It's an interesting question. I had to think about it overnight! It may be a loaded question. Because the question has a premise and it presumes an answer. It least as I read it it does.

The idea of "thinking about communicating while we play." That has a lot to do with what we think communication is. And what we think "thinking" is. Most great performers who go on the record about what's going on in their heads while they play explain, in one way or another: they're listening to what they hear - the music - and using that as the basis for what they play. Whether that's thinking about communicating in the sense of the original question I don't know. But it's definitely "thinking about communicating."

Carlos Santana (with Michael Shrieve, drums) at Woodstock as an example:



They're thinking about "something" while they play.

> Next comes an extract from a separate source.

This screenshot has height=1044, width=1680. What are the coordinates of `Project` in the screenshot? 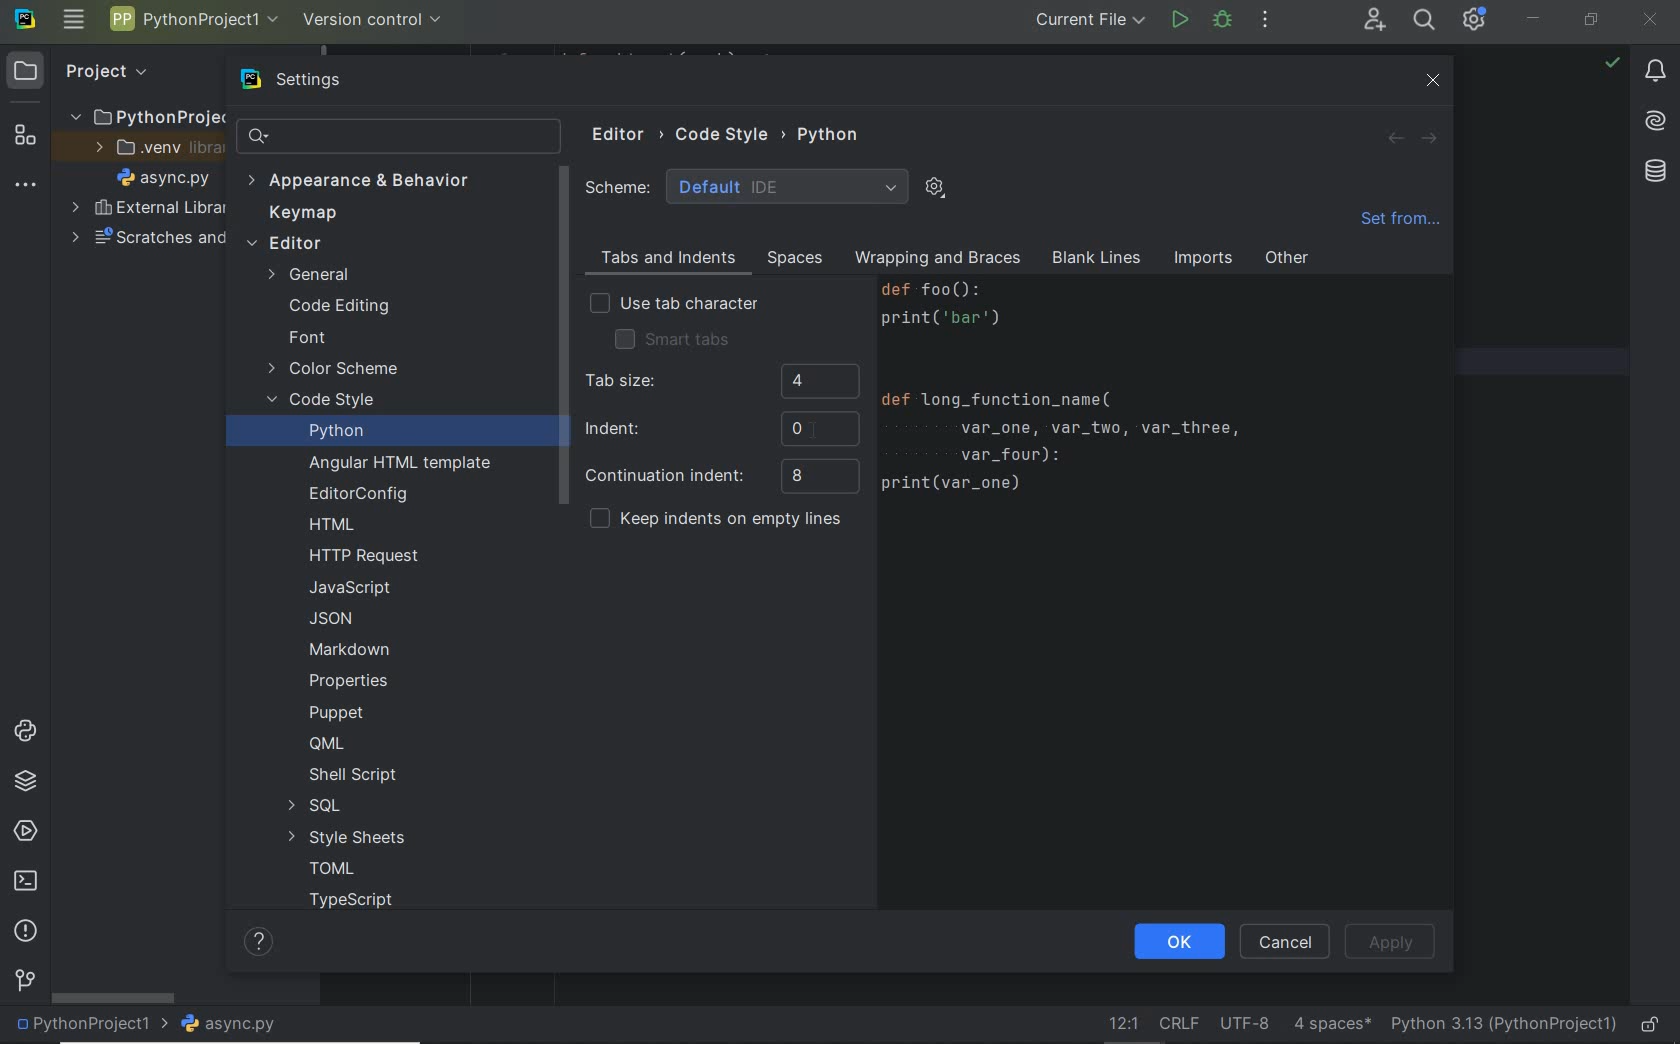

But who knows what? Are they thinking about what they're communicating? Are they thinking - or just "listening" - to the inner muse? Is thinking the right word for what they're doing? "Communicating" probably is but who knows what they're thinking about what they're communicating? Because they're in the moment - they're playing - they're making it up as they go. We get to hear the result.

Here's a book - Thinkin In Jazz - that explores the subject in jazz.

A different take is Leonard Bernstein's Norton Lectures at Harvard - it's available as a book. LB looks at music with linguistic theories of the day (in that day it was Noam Chomsky). In other words - music as language or the language of music. Which isn't to say because Leonard Bernstein says it it that music is a language or vice versa. And it's not to say Chomsky's the last word on this stuff.

These are just examples of stuff that's "out there" and related to the discussion "in here."